Previous studies showed that changes on environmental conditions (as a consequence of human disturbances) are highly dependent on the regional context20,84. Regional climatic conditions determine the distributional range of dung beetles, both in their native range and in recently introduced areas85. Davis et al.86 performed a multiscale analysis and concluded that, at a regional scale, diversity of dung beetles increases with average annual temperature and precipitation, and decreases with soil stoniness. On the other hand, aridity (like in the dry Chaco) was associated to less diverse assemblages composed mainly by species active primarily under cold and humid conditions after rainfall events. Also, in a recent study, Liu et al.87 determine that abundance and composition of several functional groups of beetles (herbivores, predators and decomposers) respond mainly to regional factors, despite land use intensity and landscape context. Additionally, Jacobs et al.88 showed that in South African mosaics of grassland and forest (with a climate similar to that of the dry Chaco), vegetation ecotypes were the major determinant of species composition, independently of current land uses. Despite the few studies dealing with the joint effect of climatic factors at regional and local scales, evidence from this and previous studies strongly suggests that, in dry environments, the response of assemblages to land use is better explained by climatic conditions.

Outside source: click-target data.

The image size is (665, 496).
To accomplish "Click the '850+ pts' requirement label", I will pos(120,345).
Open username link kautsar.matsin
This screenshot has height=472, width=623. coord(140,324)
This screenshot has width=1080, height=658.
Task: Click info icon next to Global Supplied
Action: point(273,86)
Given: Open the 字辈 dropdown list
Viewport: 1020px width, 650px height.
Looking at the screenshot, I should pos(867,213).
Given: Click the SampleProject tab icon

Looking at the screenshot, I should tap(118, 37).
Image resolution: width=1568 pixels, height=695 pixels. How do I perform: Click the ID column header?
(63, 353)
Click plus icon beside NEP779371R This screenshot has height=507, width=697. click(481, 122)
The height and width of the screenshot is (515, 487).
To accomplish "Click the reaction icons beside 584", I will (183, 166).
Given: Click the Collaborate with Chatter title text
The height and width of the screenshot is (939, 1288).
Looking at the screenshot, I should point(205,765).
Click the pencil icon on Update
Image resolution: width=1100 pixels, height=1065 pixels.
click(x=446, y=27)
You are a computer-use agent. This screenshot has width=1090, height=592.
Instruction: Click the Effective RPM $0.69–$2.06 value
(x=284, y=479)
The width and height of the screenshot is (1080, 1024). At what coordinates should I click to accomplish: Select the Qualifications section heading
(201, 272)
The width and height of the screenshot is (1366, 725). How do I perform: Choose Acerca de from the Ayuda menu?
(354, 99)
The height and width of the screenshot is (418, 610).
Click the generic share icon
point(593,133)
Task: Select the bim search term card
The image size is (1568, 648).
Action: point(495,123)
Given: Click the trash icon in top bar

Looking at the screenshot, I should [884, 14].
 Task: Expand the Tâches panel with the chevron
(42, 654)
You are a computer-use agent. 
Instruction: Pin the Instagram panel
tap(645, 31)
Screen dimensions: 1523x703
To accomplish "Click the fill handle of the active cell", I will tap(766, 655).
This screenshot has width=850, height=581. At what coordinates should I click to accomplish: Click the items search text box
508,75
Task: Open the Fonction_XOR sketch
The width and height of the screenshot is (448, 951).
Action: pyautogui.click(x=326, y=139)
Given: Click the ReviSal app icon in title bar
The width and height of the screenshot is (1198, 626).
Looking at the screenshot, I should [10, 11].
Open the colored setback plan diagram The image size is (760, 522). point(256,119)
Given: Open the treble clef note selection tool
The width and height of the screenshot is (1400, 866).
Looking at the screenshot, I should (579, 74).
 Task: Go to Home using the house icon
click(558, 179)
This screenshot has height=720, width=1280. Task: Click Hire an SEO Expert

We showed that the response of dung beetle assemblages to livestock management cannot be generalized for all biomes: the evolutionary history of assemblages strongly influences their response to human land uses. Factors acting at local and regional scales interact to produce different spatial patterns of assemblages response to human land uses. From a conservation and economic perspective and considering the central role dung beetles play on the organic matter cycle in cattle areas, the regional context should be considered to evaluate the impact of human land uses on biodiversity and ecosystem functioning. Moreover, our results show that in dry ecosystems dung beetles are probably pre-adapted to environmental conditions imposed by cattle ranching, whereas in wet ecosystems cattle ranching has a strong impact on dung beetles.